** START OF DATA PROVIDED **

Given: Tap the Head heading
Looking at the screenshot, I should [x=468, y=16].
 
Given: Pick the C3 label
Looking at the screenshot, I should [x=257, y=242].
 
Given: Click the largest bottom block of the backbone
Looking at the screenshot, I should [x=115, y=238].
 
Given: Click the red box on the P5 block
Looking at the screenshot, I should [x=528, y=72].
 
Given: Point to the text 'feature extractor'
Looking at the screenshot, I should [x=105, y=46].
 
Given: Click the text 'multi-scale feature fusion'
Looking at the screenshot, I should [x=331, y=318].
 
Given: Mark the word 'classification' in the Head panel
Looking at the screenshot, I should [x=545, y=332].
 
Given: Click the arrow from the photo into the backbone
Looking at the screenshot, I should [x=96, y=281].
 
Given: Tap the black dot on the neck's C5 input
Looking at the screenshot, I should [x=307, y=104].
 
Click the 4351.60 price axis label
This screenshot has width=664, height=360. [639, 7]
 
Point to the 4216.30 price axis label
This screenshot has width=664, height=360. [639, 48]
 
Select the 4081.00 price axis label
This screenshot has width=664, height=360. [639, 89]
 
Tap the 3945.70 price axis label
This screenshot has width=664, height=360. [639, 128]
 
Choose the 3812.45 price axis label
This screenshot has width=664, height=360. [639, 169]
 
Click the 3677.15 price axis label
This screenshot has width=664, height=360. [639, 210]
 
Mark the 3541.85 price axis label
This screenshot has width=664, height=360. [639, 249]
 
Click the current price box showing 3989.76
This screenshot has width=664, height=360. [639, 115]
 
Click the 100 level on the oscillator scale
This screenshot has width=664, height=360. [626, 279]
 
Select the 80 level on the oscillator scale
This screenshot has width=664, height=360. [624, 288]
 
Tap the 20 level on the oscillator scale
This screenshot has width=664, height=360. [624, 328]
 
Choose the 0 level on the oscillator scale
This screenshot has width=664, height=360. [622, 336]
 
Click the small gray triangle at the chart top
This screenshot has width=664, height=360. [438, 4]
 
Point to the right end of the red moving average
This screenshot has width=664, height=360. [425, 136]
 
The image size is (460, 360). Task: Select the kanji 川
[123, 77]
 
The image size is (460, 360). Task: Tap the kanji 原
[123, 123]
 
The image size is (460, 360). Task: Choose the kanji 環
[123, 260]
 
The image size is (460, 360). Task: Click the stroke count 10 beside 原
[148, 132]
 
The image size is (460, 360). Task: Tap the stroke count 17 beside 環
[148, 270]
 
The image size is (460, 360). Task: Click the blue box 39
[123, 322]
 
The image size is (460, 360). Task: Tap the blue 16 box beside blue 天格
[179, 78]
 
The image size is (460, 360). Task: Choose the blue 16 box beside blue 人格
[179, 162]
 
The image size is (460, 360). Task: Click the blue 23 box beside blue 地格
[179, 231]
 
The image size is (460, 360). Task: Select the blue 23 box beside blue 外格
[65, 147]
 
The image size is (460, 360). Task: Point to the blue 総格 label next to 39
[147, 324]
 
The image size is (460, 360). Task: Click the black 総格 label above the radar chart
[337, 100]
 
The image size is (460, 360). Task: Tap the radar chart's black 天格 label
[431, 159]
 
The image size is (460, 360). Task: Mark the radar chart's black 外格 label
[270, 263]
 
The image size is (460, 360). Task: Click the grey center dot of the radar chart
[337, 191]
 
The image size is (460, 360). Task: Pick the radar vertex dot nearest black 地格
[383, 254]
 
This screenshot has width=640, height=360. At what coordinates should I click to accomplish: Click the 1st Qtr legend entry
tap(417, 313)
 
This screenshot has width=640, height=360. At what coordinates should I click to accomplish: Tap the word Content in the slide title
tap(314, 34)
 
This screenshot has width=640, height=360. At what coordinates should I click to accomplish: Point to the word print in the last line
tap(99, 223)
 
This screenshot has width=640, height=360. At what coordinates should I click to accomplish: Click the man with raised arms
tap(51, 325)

** END OF DATA PROVIDED **

__THE EXERCISE__: Copy all of the records above verbatim, line for line.

__COMPLETE OUTPUT__:
Given: Tap the Head heading
Looking at the screenshot, I should [x=468, y=16].
 
Given: Pick the C3 label
Looking at the screenshot, I should [x=257, y=242].
 
Given: Click the largest bottom block of the backbone
Looking at the screenshot, I should [x=115, y=238].
 
Given: Click the red box on the P5 block
Looking at the screenshot, I should [x=528, y=72].
 
Given: Point to the text 'feature extractor'
Looking at the screenshot, I should [x=105, y=46].
 
Given: Click the text 'multi-scale feature fusion'
Looking at the screenshot, I should [x=331, y=318].
 
Given: Mark the word 'classification' in the Head panel
Looking at the screenshot, I should [x=545, y=332].
 
Given: Click the arrow from the photo into the backbone
Looking at the screenshot, I should [x=96, y=281].
 
Given: Tap the black dot on the neck's C5 input
Looking at the screenshot, I should [x=307, y=104].
 
Click the 4351.60 price axis label
This screenshot has width=664, height=360. [639, 7]
 
Point to the 4216.30 price axis label
This screenshot has width=664, height=360. [639, 48]
 
Select the 4081.00 price axis label
This screenshot has width=664, height=360. [639, 89]
 
Tap the 3945.70 price axis label
This screenshot has width=664, height=360. [639, 128]
 
Choose the 3812.45 price axis label
This screenshot has width=664, height=360. [639, 169]
 
Click the 3677.15 price axis label
This screenshot has width=664, height=360. [639, 210]
 
Mark the 3541.85 price axis label
This screenshot has width=664, height=360. [639, 249]
 
Click the current price box showing 3989.76
This screenshot has width=664, height=360. [639, 115]
 
Click the 100 level on the oscillator scale
This screenshot has width=664, height=360. [626, 279]
 
Select the 80 level on the oscillator scale
This screenshot has width=664, height=360. [624, 288]
 
Tap the 20 level on the oscillator scale
This screenshot has width=664, height=360. [624, 328]
 
Choose the 0 level on the oscillator scale
This screenshot has width=664, height=360. [622, 336]
 
Click the small gray triangle at the chart top
This screenshot has width=664, height=360. [438, 4]
 
Point to the right end of the red moving average
This screenshot has width=664, height=360. [425, 136]
 
The image size is (460, 360). Task: Select the kanji 川
[123, 77]
 
The image size is (460, 360). Task: Tap the kanji 原
[123, 123]
 
The image size is (460, 360). Task: Choose the kanji 環
[123, 260]
 
The image size is (460, 360). Task: Click the stroke count 10 beside 原
[148, 132]
 
The image size is (460, 360). Task: Tap the stroke count 17 beside 環
[148, 270]
 
The image size is (460, 360). Task: Click the blue box 39
[123, 322]
 
The image size is (460, 360). Task: Tap the blue 16 box beside blue 天格
[179, 78]
 
The image size is (460, 360). Task: Choose the blue 16 box beside blue 人格
[179, 162]
 
The image size is (460, 360). Task: Click the blue 23 box beside blue 地格
[179, 231]
 
The image size is (460, 360). Task: Select the blue 23 box beside blue 外格
[65, 147]
 
The image size is (460, 360). Task: Point to the blue 総格 label next to 39
[147, 324]
 
The image size is (460, 360). Task: Click the black 総格 label above the radar chart
[337, 100]
 
The image size is (460, 360). Task: Tap the radar chart's black 天格 label
[431, 159]
 
The image size is (460, 360). Task: Mark the radar chart's black 外格 label
[270, 263]
 
The image size is (460, 360). Task: Click the grey center dot of the radar chart
[337, 191]
 
The image size is (460, 360). Task: Pick the radar vertex dot nearest black 地格
[383, 254]
 
This screenshot has width=640, height=360. At what coordinates should I click to accomplish: Click the 1st Qtr legend entry
tap(417, 313)
 
This screenshot has width=640, height=360. At what coordinates should I click to accomplish: Tap the word Content in the slide title
tap(314, 34)
 
This screenshot has width=640, height=360. At what coordinates should I click to accomplish: Point to the word print in the last line
tap(99, 223)
 
This screenshot has width=640, height=360. At what coordinates should I click to accomplish: Click the man with raised arms
tap(51, 325)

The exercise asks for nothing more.